As the celebrities are indeed got out of there (and hats off to Jill Scott – I said she should win) a new phrase is born: jungle-washing. It’s when you go into the I’m a Celebrity … jungle as a politician despised from every angle, and come out of it just a regular guy, trying his best. The mechanics are opaque: Matt Hancock didn’t do anything special. He is neither altruist nor schemer, tough guy nor gadabout; you couldn’t pin anything on him that’s remotely like a personality. And yet the viewers saw a person in there anyway, and he finished in the top three.
The entire offer of his presence on the show was that it would be a chance for some meagre revenge: for everything that could have gone better during the pandemic; for every excess death and dodgy PPE contract; for each hypocrisy; hell, for the rampant destructiveness of the past 12 years. Hancock’s bland, rosy face was just waiting there like a dartboard, but the darts never came.
There are competing explanations for all this. The two strongest are “shy Tory” and “counter-suggestible fair-mindedness”. The shy Tory hypothesis is that viewers are essentially just voters in the electoral off-season: we all say we hate the Conservatives, but only some of us mean it. To maintain my faith in humanity, I prefer the second theory, which is that, as exciting as it is to be part of a baying mob, nobody wants to be set up for it: we won’t jeer to order. The more obvious it is that spite is required, the more we tap into our fairer sides. What if this villain is just a regular Joe? It only takes a flicker of doubt for the hate energy to dissipate.
“Jungle-washing” isn’t the whole story, though: any politician appearing on anything morphs into a character who is harder to categorise, harder to despise. Ann Widdecombe on Strictly Come Dancing was a complicated spectacle, this miniature authoritarian, losing all authority as she galumphed about. Plainly, she was ridiculous, yet when the ridicule tipped anywhere near cruelty, a natural audience sympathy would kick in, to protect not Widdecombe herself, but the viewer’s own self-image: nobody wants to think of themselves as a bully. The more bullyable a politician makes themselves, the more we decline the offer, accessing instead a kinder, more forgiving side. So Widdecombe went into Strictly as an eccentrically cruel figure – anti-abortion, pro-death penalty – and came out as a silly aunt.
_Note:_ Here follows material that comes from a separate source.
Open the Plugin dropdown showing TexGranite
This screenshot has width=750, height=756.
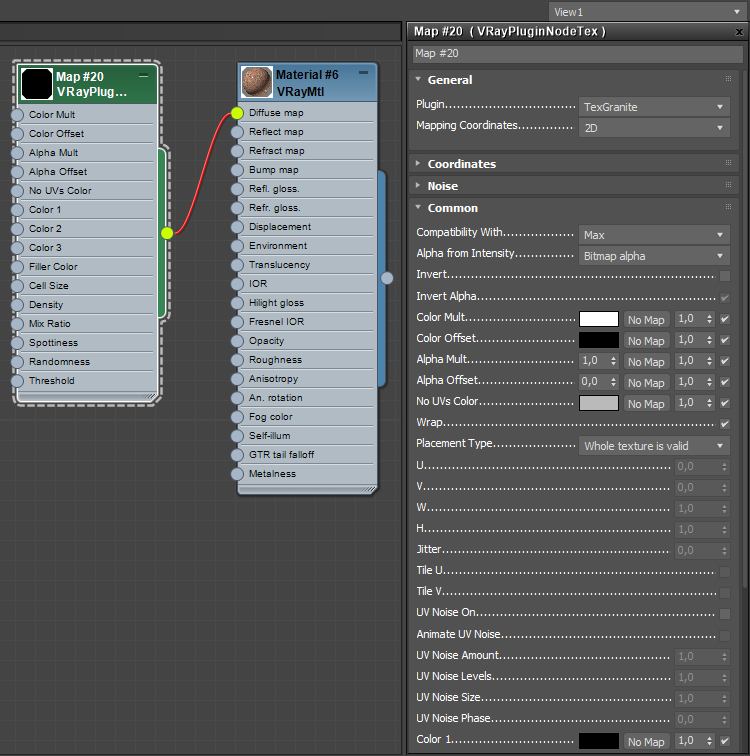tap(654, 106)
Her views had not changed.
The most damaging TV rehabilitation was, of course, that of Boris Johnson on Have I Got News For You – just unending chummery stretching over years, his place in public life defined not by his political stance (which was never a fixed point) nor by his administrative competence (which was never even in play) but by this gurning, clubbable exterior. He was the man who could laugh at himself, as he laughed at everything. And let’s be real: aren’t people like that nicer to deal with? Wouldn’t it be better if all politicians could just laugh their way to power? Well, not really, it turned out. It’s better to be governed by people who care about others and take the responsibilities conferred by their jobs quite seriously. It’s immensely depressing, now, to watch the rest of the panellists go after Johnson in their giddy, chortling way: there was no slate so dirty it couldn’t be wiped clean by banter. This show was like an Etch-a-Sketch for his reputation.
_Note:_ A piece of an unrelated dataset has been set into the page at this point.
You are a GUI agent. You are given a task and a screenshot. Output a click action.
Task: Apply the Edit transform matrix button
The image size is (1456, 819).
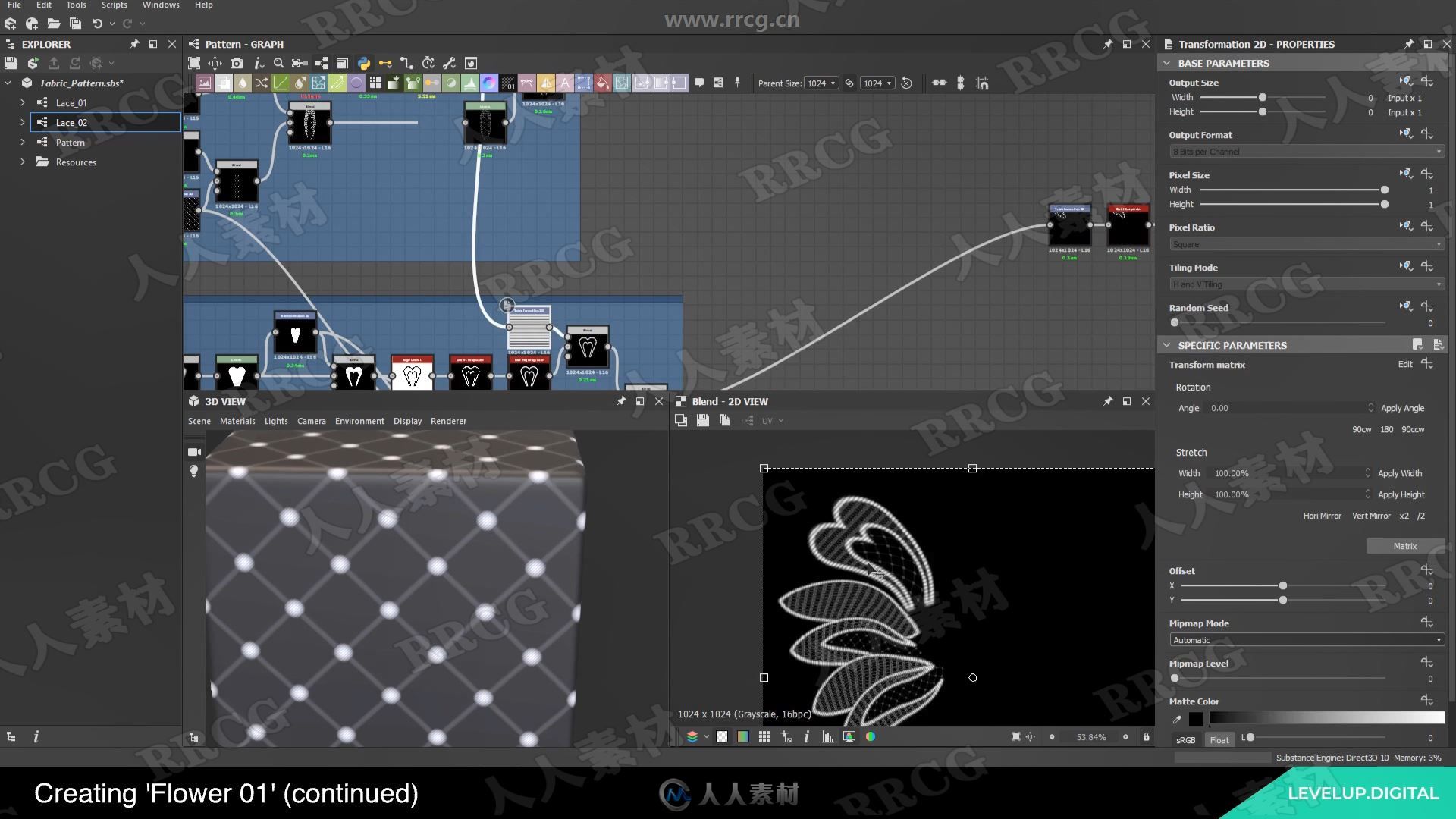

Funny-guy turns on prime time TV should be seen as a conflict of interest, and declared in some kind of register. Then at least we could compare and contrast the charming, inconsequential screen persona with the person in real life whose decisions are deeply consequential and often not charming in any way. Failing that – and I think it would fail, since it is hard to think two conflicting things about someone at the same time – just keep these guys off the telly. Or restrict them to Question Time, which has never left anyone with a warm feeling about anything.